Chemomab Therapeutics Ltd. announced early completion of patient enrollment in its Phase 2 clinical trial assessing CM-101 as a treatment for primary sclerosing cholangitis (PSC). The company also announced that it expects to report topline data from the PSC clinical trial by midyear 2024, rather than in the second half of 2024 as previously projected. CM-101 is a first-in-class monoclonal antibody that neutralizes the soluble protein CCL24, which in preclinical and clinical studies has been associated with key pathways underlying PSC pathophysiology.

CM-101's dual anti-inflammatory and anti-fibrotic activity has demonstrated disease modifying potential in PSC and other fibro-inflammatory disorders. CM-101 has Orphan Drug designation for PSC in the U.S. and the European Union (EU) and was recently awarded Fast Track designation by the U.S. Food & Drug Administration (FDA).
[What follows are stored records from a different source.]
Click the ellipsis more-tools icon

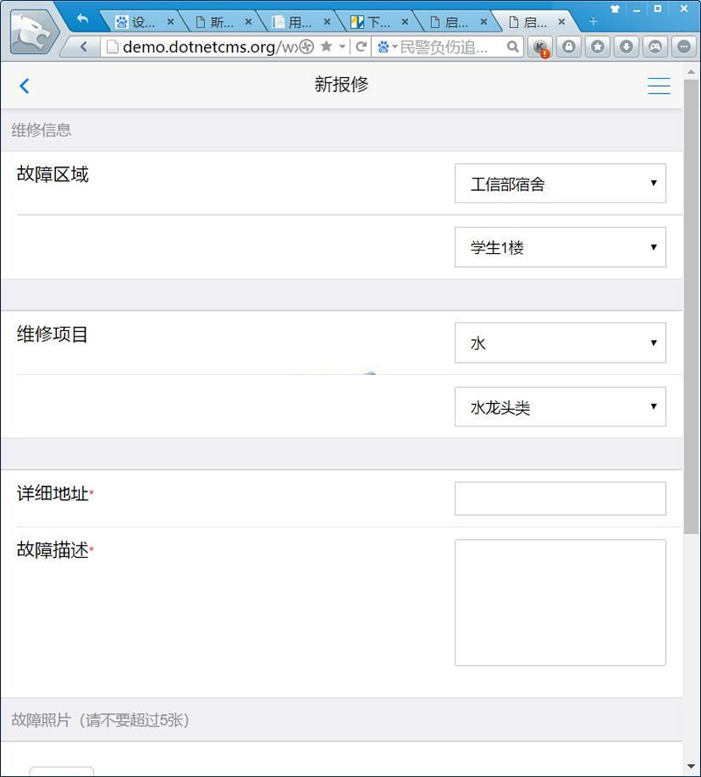(683, 47)
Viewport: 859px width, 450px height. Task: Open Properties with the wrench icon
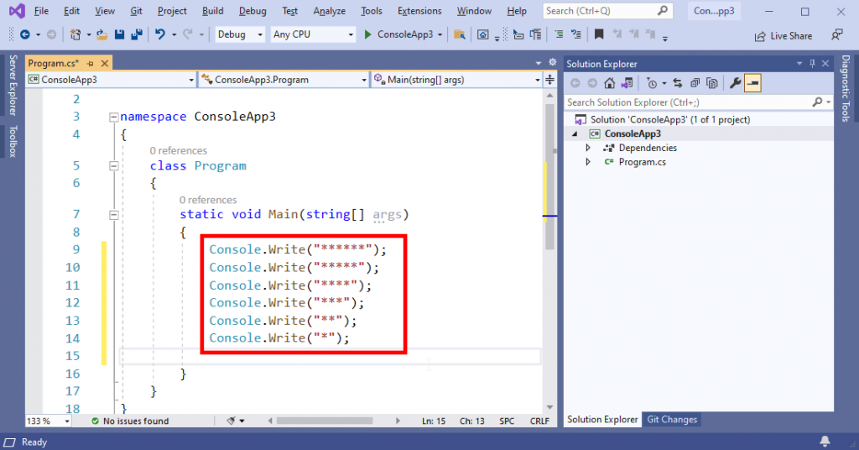(x=735, y=83)
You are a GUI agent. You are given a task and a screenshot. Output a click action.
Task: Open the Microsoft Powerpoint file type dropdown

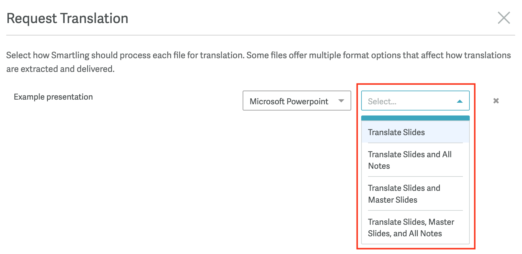click(296, 101)
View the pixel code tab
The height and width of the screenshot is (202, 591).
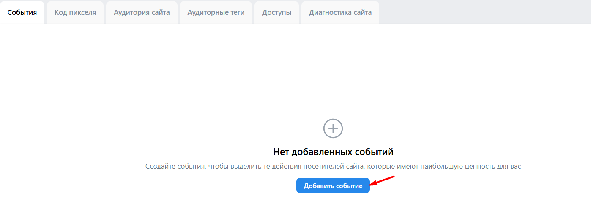[x=75, y=12]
Chemomab's Phase 2 SPRING trial (NCT04595825 [2]) is a double-blind, placebo-controlled, multiple dose study assessing the safety and tolerability of CM-101 administered to PSC patients with established large duct disease.
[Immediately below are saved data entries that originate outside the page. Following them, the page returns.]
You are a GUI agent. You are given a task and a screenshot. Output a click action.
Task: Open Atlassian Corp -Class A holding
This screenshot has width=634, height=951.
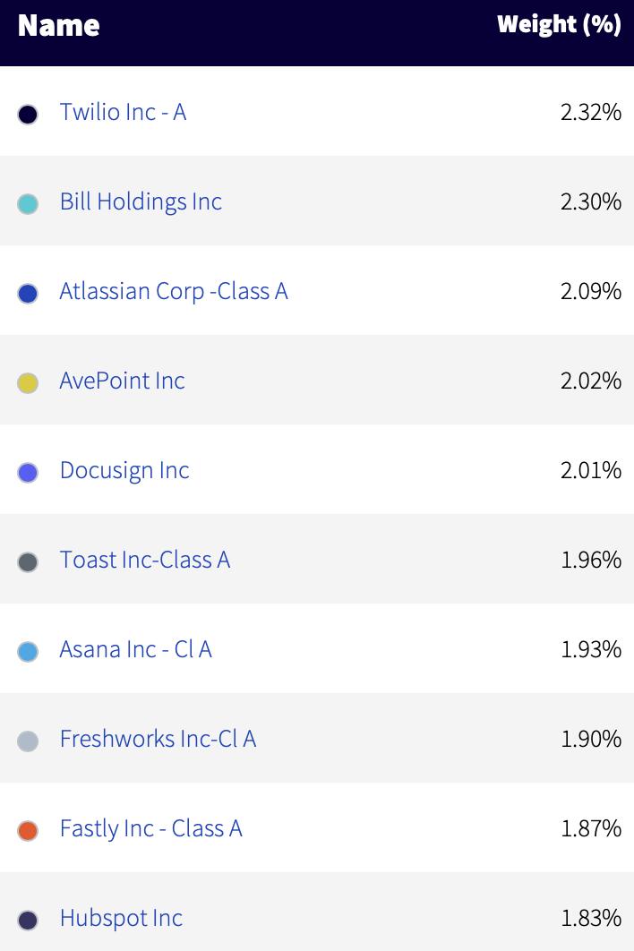click(174, 292)
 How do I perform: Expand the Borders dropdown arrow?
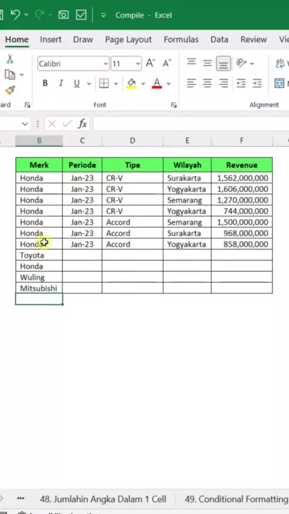(x=116, y=84)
The trial has completed enrollment of the planned 68 patients in the U.S., EU and Israel. Enrolled patients receive either 10 mg/kg or 20 mg/kg of CM-101 or placebo via an intravenous infusion every three weeks over 15 weeks. The SPRING trial includes an open label extension available to all study participants, who receive infusions of either 10 mg/kg or 20 mg/kg of CM-101 every three weeks for an additional 33 weeks.

In addition to safety, the trial is measuring a wide range of secondary outcomes including serum biomarkers and physiological parameters. These include well-validated liver biomarkers such as alkaline phosphatase (ALP), ELF and PRO-C3, as well as FibroScan assessments of liver stiffness.